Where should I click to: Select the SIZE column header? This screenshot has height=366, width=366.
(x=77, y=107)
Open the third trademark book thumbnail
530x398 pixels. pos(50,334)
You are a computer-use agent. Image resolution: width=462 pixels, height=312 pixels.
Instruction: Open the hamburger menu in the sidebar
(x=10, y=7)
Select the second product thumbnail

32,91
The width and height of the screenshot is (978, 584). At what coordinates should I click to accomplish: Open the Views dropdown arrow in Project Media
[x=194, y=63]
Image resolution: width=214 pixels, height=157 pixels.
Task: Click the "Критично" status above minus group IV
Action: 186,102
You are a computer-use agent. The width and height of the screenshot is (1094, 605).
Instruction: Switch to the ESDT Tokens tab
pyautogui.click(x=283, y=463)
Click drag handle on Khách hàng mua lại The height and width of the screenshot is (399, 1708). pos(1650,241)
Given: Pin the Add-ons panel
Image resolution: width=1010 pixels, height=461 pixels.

• _What to produce_: Find the line with "Open the third trademark book thumbnail" in the data above. Restate it and all later lines word for word, ending with the last line.

• _Final answer_:
Open the third trademark book thumbnail
530x398 pixels. pos(50,334)
You are a computer-use agent. Image resolution: width=462 pixels, height=312 pixels.
Instruction: Open the hamburger menu in the sidebar
(x=10, y=7)
Select the second product thumbnail

32,91
The width and height of the screenshot is (978, 584). At what coordinates should I click to accomplish: Open the Views dropdown arrow in Project Media
[x=194, y=63]
Image resolution: width=214 pixels, height=157 pixels.
Task: Click the "Критично" status above minus group IV
Action: 186,102
You are a computer-use agent. The width and height of the screenshot is (1094, 605).
Instruction: Switch to the ESDT Tokens tab
pyautogui.click(x=283, y=463)
Click drag handle on Khách hàng mua lại The height and width of the screenshot is (399, 1708). pos(1650,241)
Given: Pin the Add-ons panel
Image resolution: width=1010 pixels, height=461 pixels.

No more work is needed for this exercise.